►

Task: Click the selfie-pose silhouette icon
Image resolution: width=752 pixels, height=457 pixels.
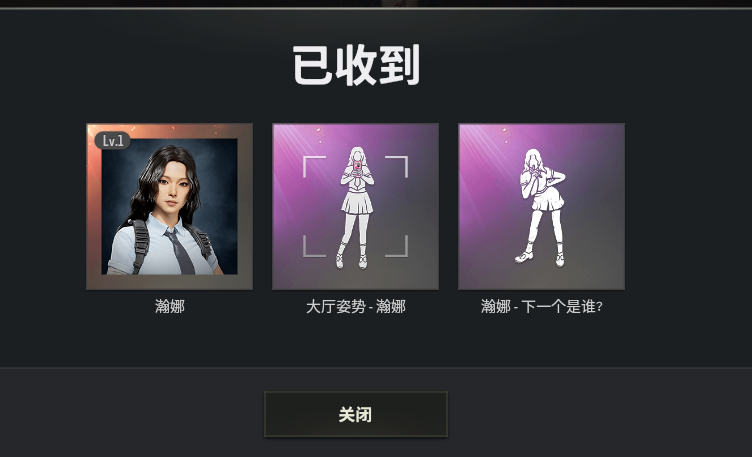Action: (x=356, y=207)
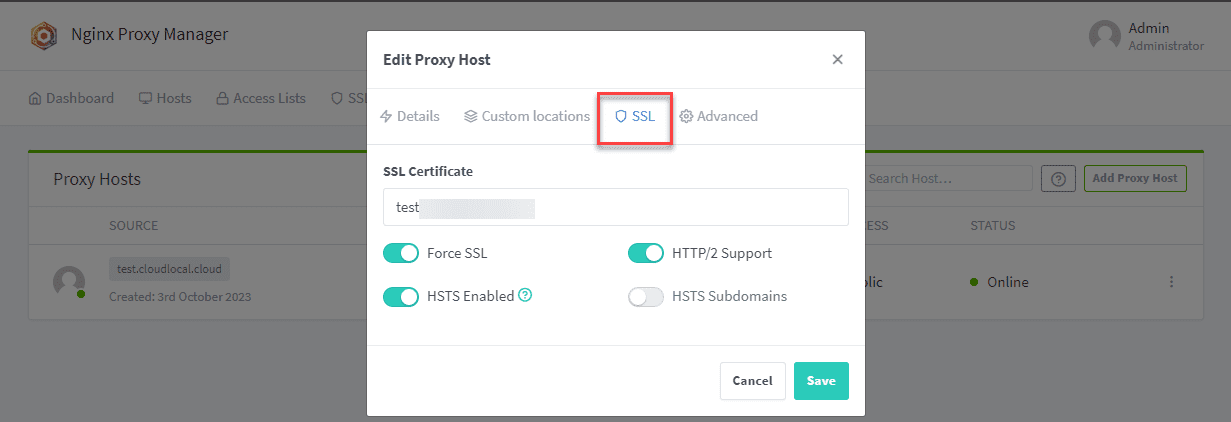Toggle the Force SSL switch

[401, 254]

◄

What is expected:
Format the lines of the listing above as a numbered list, omitting blank lines and leaving out the pictures.

Problem solution:
1. Task: Click the selfie-pose silhouette icon
2. Image resolution: width=752 pixels, height=457 pixels.
3. Action: (x=356, y=207)
4. Toggle the Force SSL switch
5. [401, 254]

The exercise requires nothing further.